Is the malfeasance here not IOTTMCO (intuitively obvious to the most casual observer) and hence rife for exploitation? Is it just a matter of Labour politicians lacking the nerve to repeat the message ad nauseam in the same way the Conservatives have with strivers and skivers? Or has their political socialisation left them having internalised the governance habits of New Labour to such an extent that they can’t imagine abandoning triangulation?

Quite a lot like this I’d imagine. I’ll never understand the contempt with which some on the left regard Owen Jones. I think this is great: 

1) A statutory living wage, with immediate effect, for large businesses and the  public sector, and phased  in for small and medium  businesses over a five-year Parliament. This would save billions spent on social security each year by reducing subsidies to low-paying bosses, as well as stimulating the economy, creating jobs because of higher demand, stopping pay being undercut by cheap labour, and tackling the scandal of most of Britain’s poor being in work. An honest days’ pay for an honest days’ work would finally be enshrined in law.

2) Resolve the housing crisis by regulating private rents and lifting the cap on councils to let them build hundreds of thousands of houses and in doing so, create jobs, bring in rent revenues, stimulate the economy and reduce taxpayers’ subsidies to landlords.

3) A 50 per cent tax on all earnings above £100,000 – or the top 2 per cent of earners – to fund an emergency jobs and training programme for young unemployed people, including the creation of a national scheme to insulate homes and businesses across Britain, dragging millions of out of fuel poverty, reducing fuel bills, and helping to save the environment.
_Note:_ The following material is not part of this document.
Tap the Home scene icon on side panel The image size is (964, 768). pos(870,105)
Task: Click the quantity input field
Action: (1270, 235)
All such jobs will be paid the living wage, supported with paid apprenticeships rather than unpaid “workfare” schemes.

4) An all-out campaign to recoup the £25bn worth of tax avoided by the wealthiest each year, clamping down on all possible loopholes with a General Anti-Tax Avoidance Bill, as well as booting out the accountancy firms from the Treasury who help draw up tax laws, then advise their clients on how to get around them.

5) Publicly run, accountable local banks. Transform the bailed-out banks into regional public investment banks, with elected taxpayers’ representatives sitting on boards to ensure they are accountable. Give the banks a specific mandate to help small businesses and encourage the green industries of the future in each region.
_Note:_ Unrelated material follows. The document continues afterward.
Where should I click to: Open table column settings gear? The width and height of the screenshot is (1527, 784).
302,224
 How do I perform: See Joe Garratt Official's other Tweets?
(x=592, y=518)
6) An industrial strategy to create the “green jobs” and renewable energy industries of the future. It would be focused on regions that have been damaged by deindustrialisation, creating secure, skilled, dignified jobs, and reducing unemployment and social security spending, based on an active state that intervenes in the economy, learning from the experiences of countries such as Germany.

7) Publicly owned rail and energy, democratically run by consumers and workers. As each rail franchise expires, bring them back into the public sector, with elected representatives of passengers and workers to sit on the new management boards, ending our fragmented, inefficient, expensive railway system. Build a publicly owned energy network by swapping shares in privately run companies for bonds, and again put elected consumers’ representatives on the boards. Democratic public ownership instead of privatisation could be a model for public services like the NHS, too.

8) A new charter of workers’ rights fit for the 21st century. End all zero-hour contracts, with new provisions for flexible working to help workers. Allow all unions access to workplaces so they can organise, levelling the playing field and giving them a chance to improve wages and living standards. Increase turnout and improve democratic legitimacy in union ballots by allowing workplace-based balloting and online voting.

9) A universal childcare system that would pay for itself as parents who are unable to work are able to do so, and which would take on the inequalities between richer and poorer children that begin from day one.